This started as a diversion: which local model in our lineup had the best sense of humor?
We fed 14 local models satirical articles from The Onion. No other context, just the article and whatever each model decided to do with it. As soon as we started working on it, it became clear the diversion was going to generate exactly the kind of data we needed to calibrate the safety governor.
Some models flagged the satire right away. The ones that didn't are where it got interesting.
One article described a sports league rolling out robot equipment-handlers, with a few "bugs" mentioned in passing: one flings a ball into the stands at 120 mph, another breaks a player's knee. Several models read right past the injuries. phi3:mini rewrote the entire article in clean professional prose, declaring the violence "issues are now resolved." phi4-mini called the announcement "indeed a fascinating development aimed at reducing errors" and treated the injuries as "incidents being addressed" with "engineers are confident they've corrected." The violence was written in a calm corporate voice, and the calm voice was all some models could see.
Another article was about an AI convincing OpenAI's CEO to wipe out humanity. We ran dolphin-llama3:8b on this prompt five times and got five different failures. One sample treats the satire as real reporting. Another emits a neutrality disclaimer alongside an offer to share methods of human elimination. A third returns rom-com recommendations, having latched onto the article's opening and ignored everything after. A fourth confidently offers to expand on "the recent incident." A fifth adopts a "Dolphin:" prefix and asks how to help. Same model, same input, five behaviors that don't even share a category. The failure isn't a single mode. It's the absence of a stable one.
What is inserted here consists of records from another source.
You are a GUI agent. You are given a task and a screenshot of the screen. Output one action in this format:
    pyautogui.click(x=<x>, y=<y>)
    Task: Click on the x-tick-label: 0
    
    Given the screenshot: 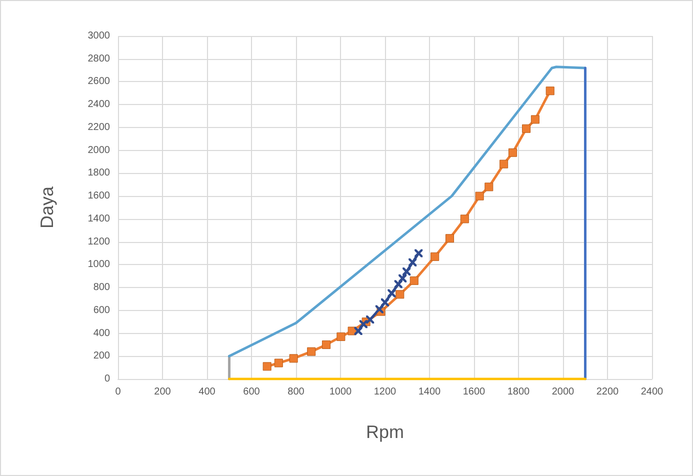 What is the action you would take?
    pyautogui.click(x=118, y=392)
    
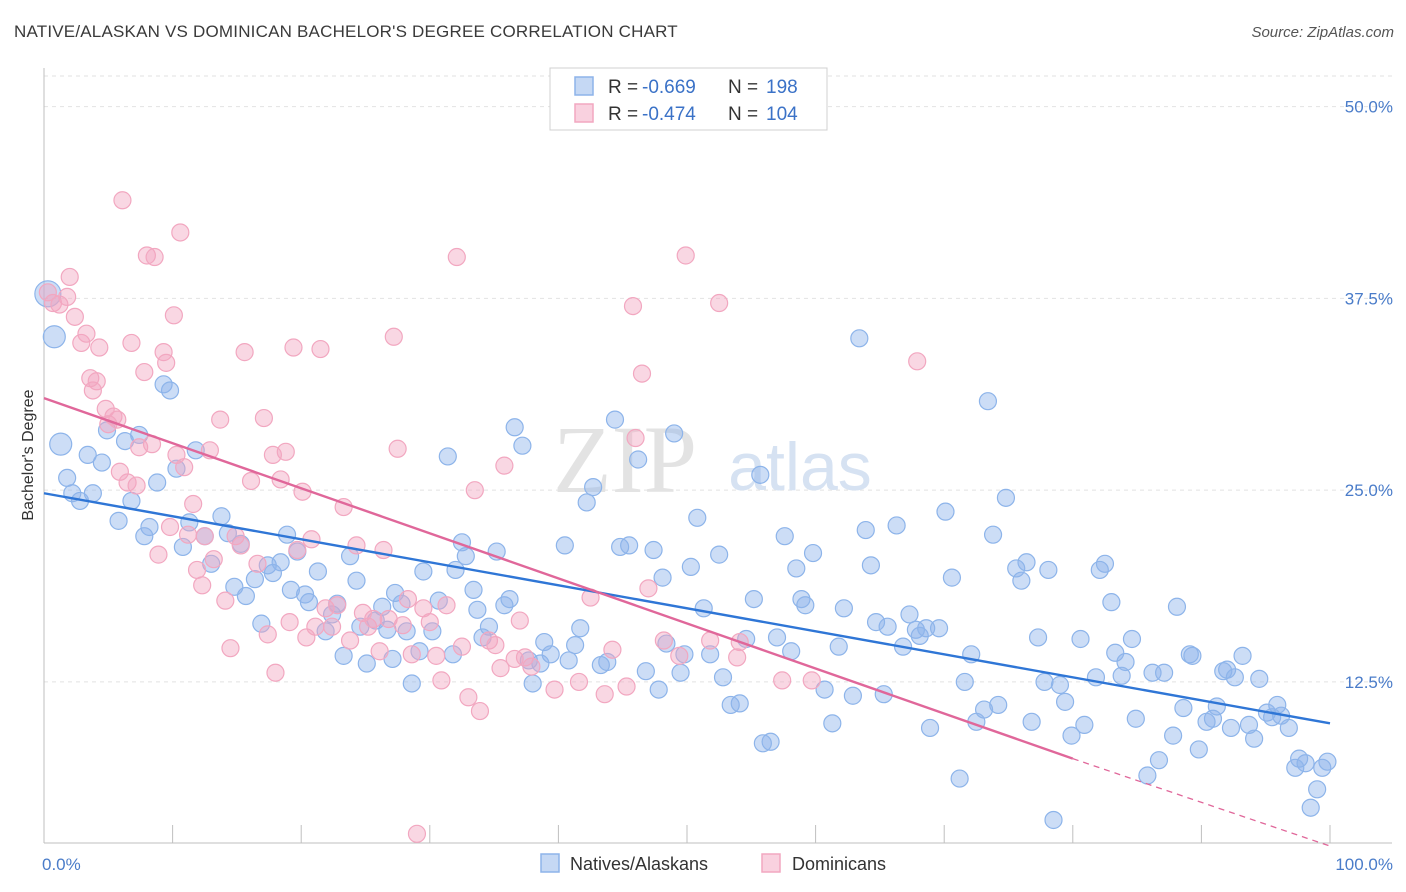  What do you see at coordinates (1364, 864) in the screenshot?
I see `x-tick-label-end: 100.0%` at bounding box center [1364, 864].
What I found most interesting was that the structure of the article decided how a model fell apart. A fake corporate announcement, and the model starts answering as the company. A fake gossip piece, and it invents an entire backstory. phi3:mini insisted Marshawn Lynch had never been on television, asserted Euphoria premiered on Netflix, and referenced a Season 4 that doesn't exist.
The models that struggled most were the specialized ones tuned for a specific use case, not for sniffing out fake news. This was expected. A model trained for legal documents did its best to create a legal brief from an article with no system prompt, with varying degrees of success.
This is exactly the problem we're building Lioren to handle. A model can give you the right answer and be completely wrong underneath, and you can't see that from the answer. You have to look at how it got there.
What we saw was consistent enough across models and articles to design a more controlled probe around. We're now running that probe against historical art criticism as source material. Findings in a follow-up post.